Buat saya, peristiwa itu sama sekali tak terbayangkan. Dulu, dulu sekali, bapak saya selalu menekankan bahwa apapun yang kita dapatkan pasti sebanding dengan usaha yang kita lakukan. Kita tak akan mendapat hasil lebih baik jika tak ada perubahan dalam usaha yang kita lakukan. Dengan penubian seperti itu, saya akan menerima hasil apapun yang saya peroleh. Baik atau buruk. Sedih atau bahagia itu masalah lain, tapi tentu saya tak akan pernah berpikir melakukan seperti yang dilakukan siswa itu.
Lalu, dari mana siswa tersebut mendapatkan keberanian mengirim pesan itu? Jika kita telusuri, semua berawal dari rumah; walaupun lingkungan tentu memberikan warna tersendiri. Pola pikir, perilaku, tata nilai, bahkan bahasa yang kita pakai dibentuk dari faktor-faktor itu.
Jika memang pendidikan anak-anak berawal dari rumah, tanggung jawab terbesar ada pada orangtua atau caregivers yang membesarkan mereka. Saya jadi ingat buku Anak Bukan Kertas Kosong yang ditulis Bukik Setiawan (@bukik). Dalam buku ini, Bukik banyak menyitir pandangan Ki Hadjar Dewantara mengenai pendidikan. Ia menuliskan bahwa keluarga adalah pusat pendidikan. Orangtua bisa saja mendelegasikan pengajaran pada kaum ahli, tetapi pendidikan anak tetaplah menjadi tanggung jawab orangtua. (halaman xxv)

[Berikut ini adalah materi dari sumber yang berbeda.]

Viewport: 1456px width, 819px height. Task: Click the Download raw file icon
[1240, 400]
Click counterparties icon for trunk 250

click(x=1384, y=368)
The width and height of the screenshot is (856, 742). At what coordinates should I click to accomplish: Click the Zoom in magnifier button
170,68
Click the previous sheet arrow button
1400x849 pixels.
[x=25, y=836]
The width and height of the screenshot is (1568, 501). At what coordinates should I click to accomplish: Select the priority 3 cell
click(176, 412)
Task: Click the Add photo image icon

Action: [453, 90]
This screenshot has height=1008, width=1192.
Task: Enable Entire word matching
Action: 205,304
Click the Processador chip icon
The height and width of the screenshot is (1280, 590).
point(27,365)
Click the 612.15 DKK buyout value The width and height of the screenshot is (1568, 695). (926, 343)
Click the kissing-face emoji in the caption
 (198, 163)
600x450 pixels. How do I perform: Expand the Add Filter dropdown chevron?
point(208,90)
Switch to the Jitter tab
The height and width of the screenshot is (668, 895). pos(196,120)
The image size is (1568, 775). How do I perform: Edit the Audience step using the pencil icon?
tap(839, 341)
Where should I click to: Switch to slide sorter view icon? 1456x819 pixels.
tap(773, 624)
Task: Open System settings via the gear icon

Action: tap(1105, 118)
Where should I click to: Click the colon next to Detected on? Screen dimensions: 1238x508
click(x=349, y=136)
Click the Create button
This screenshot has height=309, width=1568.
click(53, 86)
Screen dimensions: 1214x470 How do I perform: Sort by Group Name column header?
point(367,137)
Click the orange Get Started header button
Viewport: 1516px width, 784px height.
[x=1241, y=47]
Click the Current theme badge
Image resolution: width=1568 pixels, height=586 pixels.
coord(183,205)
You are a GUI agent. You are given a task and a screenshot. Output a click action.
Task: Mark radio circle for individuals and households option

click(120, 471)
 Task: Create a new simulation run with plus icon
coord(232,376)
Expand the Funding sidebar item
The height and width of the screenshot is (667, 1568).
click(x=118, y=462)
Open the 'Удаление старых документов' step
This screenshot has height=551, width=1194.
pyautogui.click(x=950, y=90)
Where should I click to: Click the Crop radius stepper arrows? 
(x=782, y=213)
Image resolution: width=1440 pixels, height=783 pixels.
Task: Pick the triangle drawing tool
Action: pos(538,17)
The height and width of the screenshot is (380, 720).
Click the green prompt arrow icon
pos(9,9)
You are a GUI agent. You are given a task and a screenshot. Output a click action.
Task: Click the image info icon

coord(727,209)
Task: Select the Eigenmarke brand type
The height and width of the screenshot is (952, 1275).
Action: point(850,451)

Sayangnya, jika bicara mengenai pendidikan, arahnya bukan ke keluarga (Levitt & Dubner, 2014). Di halaman 50 bukunya yang berjudul Think Like A Freak, Levitt dan Dubner menuliskan, “But when serious people talk about education reform, they rarely talk about the family’s role in preparing children to succeed.” Kita sibuk mengarahkan telunjuk kepada institusi sekolah, guru, kurikulum dan sistem yang berlaku. Padahal, kalau kita mau melihatnya dari sisi yang berbeda, mungkin saja kita akan mendapatkan solusi yang berbeda pula.
Barangkali ada baiknya sebelum bicara mengenai pendidikan dalam konteks luas, kita mulai dari konteks yang terjangkau tangan kita dulu. Diri sendiri dan keluarga.
Alamak! Brani kali tu anak. 🙁
Salam persahablogan,
@adiwkf
Pendidikan harus berawal dari rumah. Bagaimana orangtua menanamkan nilai kejujuran, ikhtiar berjuang utk mencapai sesuatu dan cara sistemik menghadapi masalah dalam kehidupan sehari-hari. Jangan berikan yang instan krn proses itu penting utk kematangan jiwa anak.
Saya prihatin dengan kejadian di atas. Memang msh banyak orangtua yang masih miskin mental, contohnya sering kita lihat orangtua yg merokok di dkt anak2nya. Mereka tdk sadar, kalau mereka itu panutan. Hrs ada pendidikan parenting di sekolah2, jd yang sekolah bukan saja anaknya tetapi orangtuanya juga.